Pub Date : 2023-05-01DOI: 10.1109/SPW59333.2023.00017
Prashant Anantharaman, R. Lathrop, Rebecca Shapiro, M. Locasto
Complex data formats implicitly demand complex logic to parse and apprehend them. The Portable Document Format (PDF) is among the most demanding formats because it is used as both a data exchange and presentation format, and it has a particularly stringent tradition of supporting in-teroperability and consistent presentation. These requirements create complexity that presents an opportunity for adversaries to encode a variety of exploits and attacks. To investigate whether there is an association between structural malforms and malice (using PDF files as the example challenge format), we built PolyDoc, a tool that conducts format-aware tracing of files pulled from the PolySwarm network. The PolySwarm network crowdsources threat intelligence by running files through several industry-scale threat-detection engines. The PolySwarm network provides a PolyScore, which indicates whether a file is safe or malicious, as judged by threat-detection engines.
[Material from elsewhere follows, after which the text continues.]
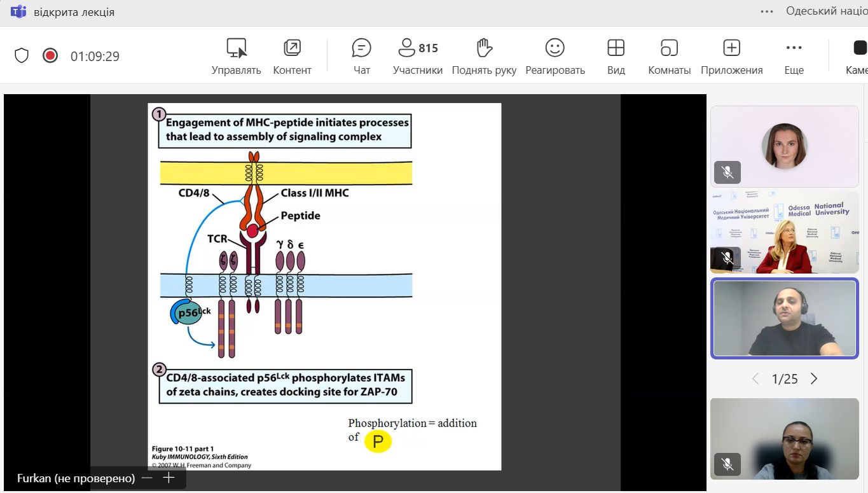The width and height of the screenshot is (868, 493).
Task: Zoom out shared content with minus
Action: (147, 478)
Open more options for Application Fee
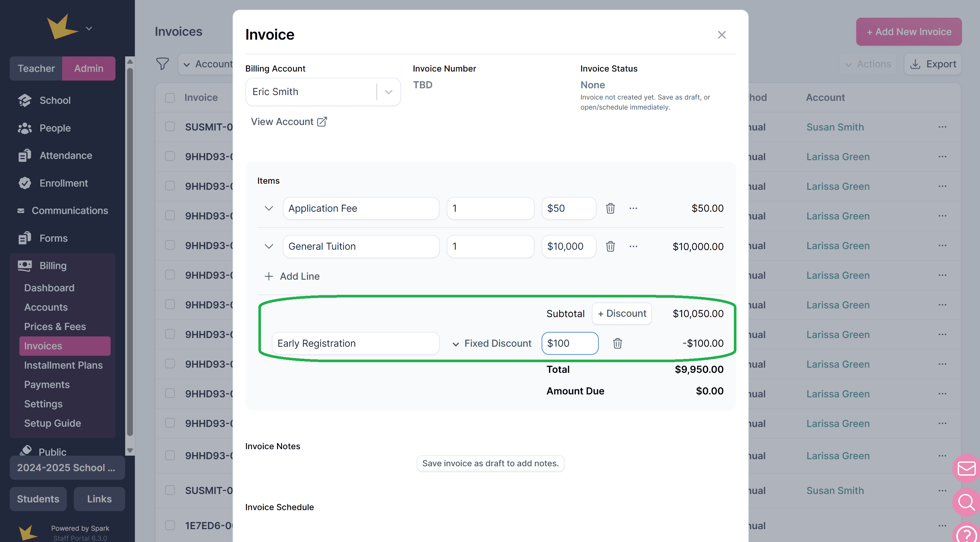This screenshot has height=542, width=980. pos(633,208)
We ran PolyDoc in a live hunt mode to gather PDF files submitted to PolySwarm and then trace the execution of these PDF files through popular PDF tools such as Mutool, Poppler, and Caradoc. We collected and analyzed 58,906 files from PolySwarm. Further, we used the PDF Error Ontology to assign error categories based on tracer output and compared them to the PolyScore. Our work demonstrates three core insights. First, PDF files classified as malicious contain syntactic malformations. Second, “uncategorized” error ontology classes were common across our different PDF tools—demonstrating that the PDF Error Ontology may be underspecified for files that real-world threat engines receive. Finally, attackers leverage specific syntactic malformations in attacks: malformations that current PDF tools can detect.
复杂的数据格式隐含地需要复杂的逻辑来解析和理解它们。可移植文档格式(Portable Document Format, PDF)是要求最高的格式之一,因为它既可用作数据交换格式,也可用作表示格式,而且它在支持互操作性和一致表示方面有着特别严格的传统。这些需求带来了复杂性,为对手提供了编码各种利用和攻击的机会。为了调查结构畸形和恶意之间是否存在关联(使用PDF文件作为示例挑战格式),我们构建了PolyDoc,这是一个对从PolySwarm网络中提取的文件进行格式感知跟踪的工具。该网络通过几个行业规模的威胁检测引擎运行文件,将威胁情报众包。该网络提供了一个PolyScore,它表明一个文件是安全的还是恶意的,由威胁检测引擎判断。我们以实时搜索模式运行PolyDoc,收集提交给PolySwarm的PDF文件,然后通过流行的PDF工具(如Mutool, Poppler和Caradoc)跟踪这些PDF文件的执行情况。我们收集并分析了来自PolySwarm的58,906个文件。此外,我们使用PDF错误本体根据跟踪器输出分配错误类别,并将它们与PolyScore进行比较。我们的工作展示了三个核心见解。首先,被归类为恶意的PDF文件包含语法错误。其次,“未分类”的错误本体类在我们不同的PDF工具中很常见,这表明PDF错误本体可能没有为现实世界的威胁引擎接收的文件指定充分。最后,攻击者利用攻击中特定的语法错误:当前PDF工具可以检测到的错误。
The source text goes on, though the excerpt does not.